Efek Barnum menyebabkan orang secara salah percaya bahwa deskripsi kepribadian seperti yang tercantum di atas adalah akurat, padahal sebenarnya bisa diterapkan pada siapa pun. Namanya diambil dari P.T. Barnum, pemain sandiwara abad ke-19 yang terkenal karena mempromosikan tipuan dan leluconnya yang menipu. Efek psikologis ini dapat meyakinkan seseorang bahwa metode ini dapat memprediksi sifatnya sesuai tanggal lahir, atau zodiaknya.

2 dari 3 halaman

Di Balik Efek Barnum

Alasan sebagian besar dari kita dapat dengan mudah memahami gambaran umum ini, adalah karena kita semua memiliki ciri-ciri yang disebutkan, pada tingkat yang berbeda-beda. Bukan ada atau tidaknya ciri-ciri tersebut yang menentukan kita, namun sejauh mana kita memiliki ciri-ciri tersebut.

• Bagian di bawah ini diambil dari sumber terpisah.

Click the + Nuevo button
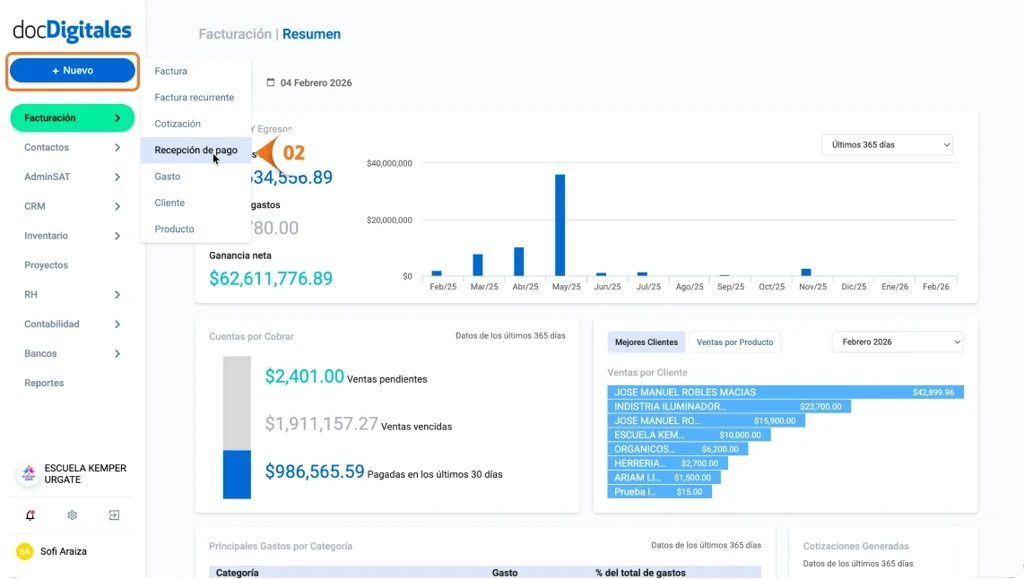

Jadi dengan mengatakan, "Terkadang kamu bisa menjadi seorang introvert dan terkadang ekstrovert" ibaratnya seperti kamu memiliki hati dan dua paru-paru.

Misalnya, kita semua bisa saja merasa malu pada saat-saat tertentu, tetapi ada orang dengan kecemasan sosial, misalnya yang mengalami rasa malu yang jauh lebih tinggi dibandingkan mereka yang mampu mengatasinya dan tampil di atas panggung.

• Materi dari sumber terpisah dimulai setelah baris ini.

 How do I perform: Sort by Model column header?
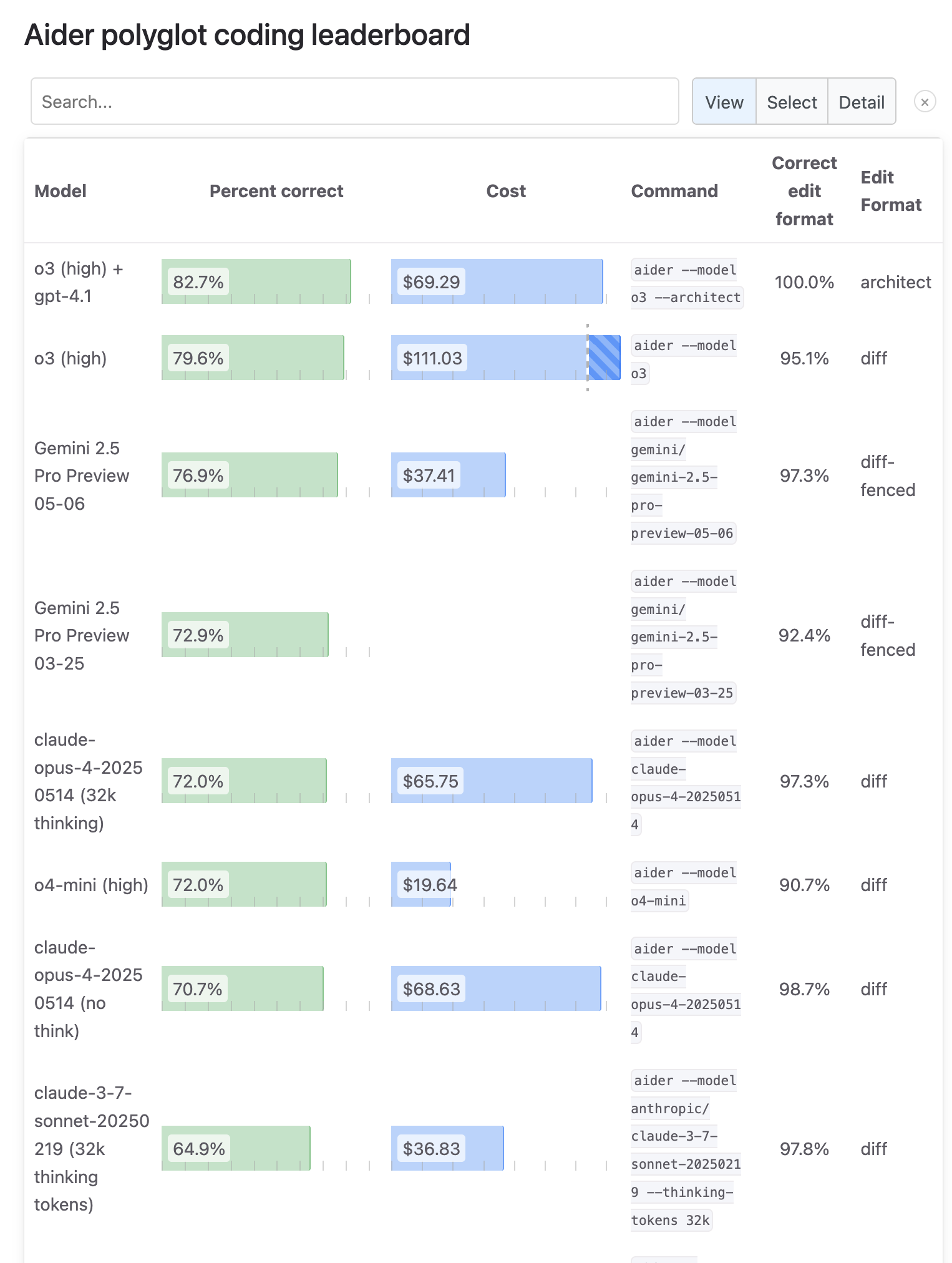61,191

Seperti yang diungkapkan Forer dalam makalahnya pada tahun 1949, ia menjelaskan temuannya dan mengatakan "Individu adalah konfigurasi unik dari karakteristik yang masing-masing dapat ditemukan pada setiap orang, tetapi dalam tingkat yang berbeda-beda."

Efek barnum faktanya hanyalah salah satu contoh bias kognitif atau distorsi realitas pada alam bawah sadar seseorang, yang seringkali sistematis. Bias ini dapat meningkatkan kerentanan kita terhadap prasangka atau stereotip tertentu, yang dapat menyebabkan kita mempercayai informasi salah.

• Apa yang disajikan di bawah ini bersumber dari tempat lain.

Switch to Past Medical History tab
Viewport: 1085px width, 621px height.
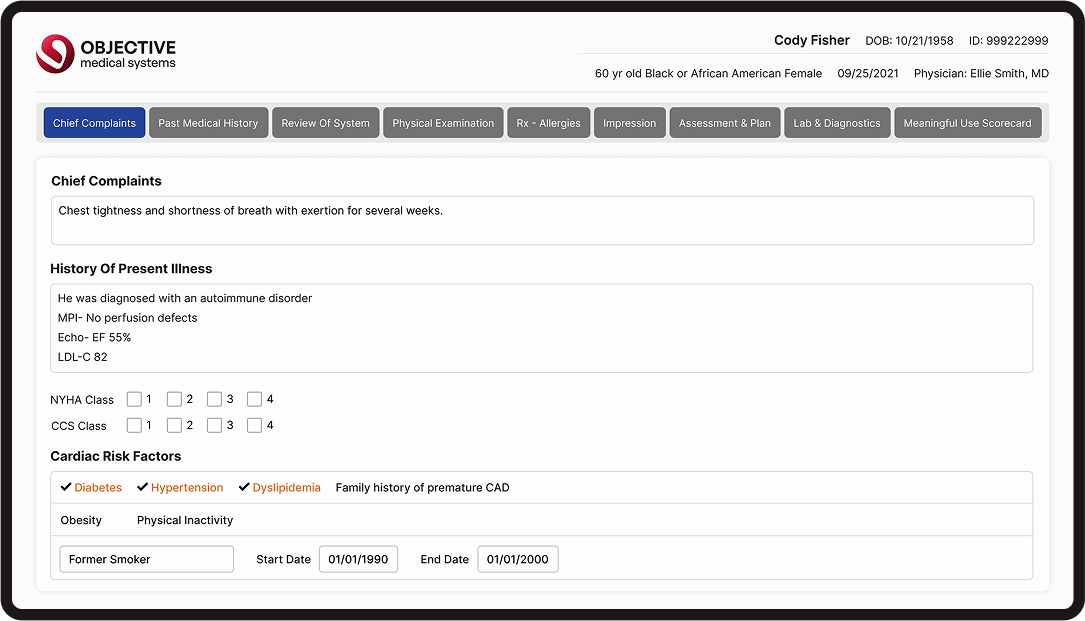coord(208,123)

Setelah seseorang mendapatkan efek barnum, mereka cenderung mencari artikel yang membenarkan pendapatnya, salah menilai informasi dan orang lain, atau sekadar berperilaku dan berpikir tidak rasional. Menyadari bias-bias ini adalah cara terbaik untuk menghindari menjadi korbannya, menurut para peneliti.

3 dari 3 halaman

Validasi Subyektif Efek Barnum

Faktor lain yang berperan dalam efek Barnum adalah kenyataan bahwa orang pada umumnya cenderung lebih menyukai gagasan atau pernyataan yang positif dan pribadi, serta menolak gagasan atau pernyataan yang negatif dan kurang pribadi.

Bias kognitif yang lebih luas dan terkait erat dengan ini disebut validasi subjektif atau personal, yang terjadi ketika kita menganggap dua kebetulan saling berhubungan padahal sebenarnya tidak.

Eksperimen Forer

Pada tahun 1950-an, seorang psikolog bernama Bertram Forer memfasilitasi eksperimen ini dengan siswa dari mata kuliah pengantar psikologi. Pertama-tama, ia memberikan teks yang sama kepada setiap muridnya, dan memberitahu para mahasiswa bahwa itu adalah hasil tes kepribadian yang telah mereka isi sebelumnya, dan sangat personal.

Ketika semua siswa menerima teks beserta nilai mereka, Forer meminta mereka untuk mengangkat tangan jika menurut mereka teks tersebut berhasil menggambarkan kepribadian mereka dengan baik. Para siswa dibuat bingung ketika melihat hampir semua tangan terangkat.

Forer kemudian mulai membaca salah satu teks dengan suara keras. Para siswa tertawa terbahak-bahak ketika menyadari bahwa semua teks yang diberikannya sama. Dengan hal ini, Forer sekarang mempunyai bukti betapa salahnya penilaian kita, dan betapa mudahnya kita tertipu sehingga menyetujui deskripsi atau prediksi pseudo-ilmiah tentang diri kita sendiri.